● **BAHAN PENGERJAAN**
[1] Tulis ulang teks tentang Raden Patah antara "Raden Patah akhirnya" dan "akhir era Majapahit.", termasuk kedua batas itu, lalu perbarui "poros kekuatan baru" menjadi "pusat kekuatan baru".
[2] Tolong lanjutkan teks tentang Raden Patah dan berdirinya Demak setelah kalimat terakhirnya.

● **TEKS BACAAN**

-=-=-

Dalam narasi historiografi, ini bukan sekadar peristiwa politik, tetapi juga transisi simbolik: dari kekuasaan lama berbasis Hindu-Buddha menuju kekuasaan Islam yang sah secara sosial dan spiritual. Anak Lembu Sora, Lembu Peteng, bahkan diangkat anak oleh Raden Patah—tindakan ini menunjukkan bukan hanya legitimasi politik, tetapi juga upaya rekonsiliasi dan kesinambungan antara masa lalu dan masa depan.

Raden Patah akhirnya mengambil gelar lengkap: Senapati Jimbun Ningrat Ngabdurahman Panembahan Palembang Sayidin Panatagama. Ini adalah deklarasi bukan hanya tentang kekuasaan, tetapi tentang misi: menyebarkan Islam sebagai agama rahmatan lil alamin di tanah Jawa. Demak di bawah pimpinannya kemudian menjadi kerajaan Islam pertama yang berdaulat penuh, sekaligus menjadi poros kekuatan baru yang menandai akhir era Majapahit.

Historiografi Nusantara mencatat bahwa peran Raden Kusen pun tak kalah penting. Sebagai Adipati Terung, ia menjadi perpanjangan tangan kekuasaan Majapahit, namun dengan simpati besar terhadap misi dakwah Islam. Ketika kelak terjadi perang antara Demak dan Majapahit, Raden Kusen berada di tengah dilema. 

Ia memimpin pasukan Majapahit dalam pertempuran melawan Demak, yang dipimpin oleh Raden Patah sendiri. Pertempuran yang menggambarkan benturan bukan hanya dua kekuatan politik, tetapi dua jalan hidup dan keyakinan. Namun, narasi sejarah menyiratkan bahwa walau berbeda kubu, keduanya tetap menjaga rasa hormat satu sama lain.

Melalui dokumentasi historiografi yang kita ulas dalam artikel ini, kita memperoleh gambaran utuh bahwa pengembaraan Raden Patah dan Raden Kusen bukan sekadar perjalanan fisik, melainkan juga perjalanan spiritual yang membentuk fondasi peradaban baru. Mulai dari perdebatan ilmu dengan Arya Damar, pengasingan di Gunung Sumirang, perjumpaan dengan pelaut Cina, hingga berguru kepada Sunan Ampel dan akhirnya membangun kekuasaan Islam di Demak—semuanya membentuk narasi utuh tentang bagaimana Islam tumbuh, bukan hanya melalui dakwah, tetapi juga melalui pengorbanan, pengembaraan, dan diplomasi yang mendalam.

Mereka adalah simbol generasi transisi. Mereka menjemput cahaya Islam di tengah gelapnya akhir kejayaan Majapahit. Dan dalam cahaya itulah, berdirilah Demak Bintara—kerajaan pertama yang menyatukan kekuasaan, ilmu, dan keimanan dalam satu semangat yang membawa perubahan besar bagi arah sejarah Nusantara.

-=-=-

● **DATA MENTAH**

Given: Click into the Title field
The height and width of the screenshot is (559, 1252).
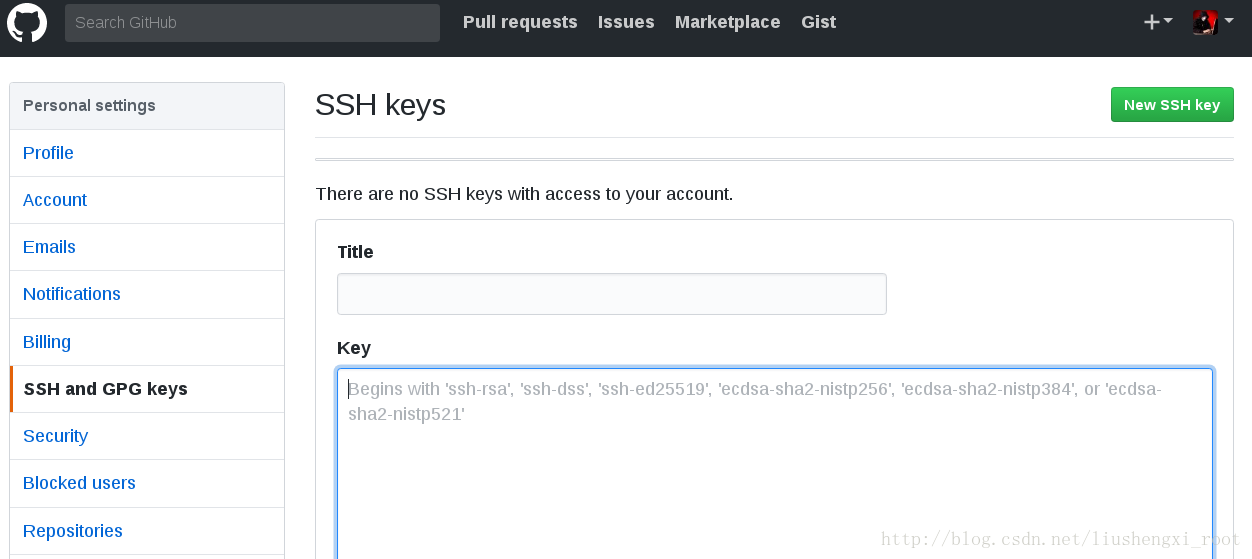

-=-=-

● **SOAL TERSELESAIKAN**
[1]
Raden Patah akhirnya mengambil gelar lengkap: Senapati Jimbun Ningrat Ngabdurahman Panembahan Palembang Sayidin Panatagama. Ini adalah deklarasi bukan hanya tentang kekuasaan, tetapi tentang misi: menyebarkan Islam sebagai agama rahmatan lil alamin di tanah Jawa. Demak di bawah pimpinannya kemudian menjadi kerajaan Islam pertama yang berdaulat penuh, sekaligus menjadi pusat kekuatan baru yang menandai akhir era Majapahit.

[2]
Anak yang Diasingkan, Raja yang Bangkit: Kisah Lahirnya Raden Patah

Dalam lembar-lembar sejarah Jawa yang berselimut kabut mitos dan fakta, sosok Raden Patah berdiri sebagai sebuah paradoks historis: anak buangan dari istana Majapahit yang kemudian mengguncang warisan kerajaan itu sendiri dengan mendirikan Kesultanan Demak—kerajaan Islam pertama di tanah Jawa. Kisah kelahirannya bukan hanya sebentuk narasi genealogi, melainkan juga titik temu antara dinasti Hindu-Buddha yang meredup dan kebangkitan Islam sebagai kekuatan baru di Nusantara.

Asal-usul Raden Patah menjadi titik silang berbagai tradisi historiografi Jawa, baik yang bersifat babad, serat, maupun naskah lokal. Dalam sejumlah sumber seperti Babad Tanah Jawi, Serat Kandaning Ringgit Purwa, serta Carita Purwaka Caruban Nagari, Raden Patah disebut sebagai putra dari Prabu Brawijaya, raja terakhir Majapahit. Namun siapa sesungguhnya Prabu Brawijaya ini—Kertawijaya (1447–1451 M) atau Kertabhumi (1474–1478 M)—masih menjadi perdebatan sengit di antara sejarawan tradisional dan akademik.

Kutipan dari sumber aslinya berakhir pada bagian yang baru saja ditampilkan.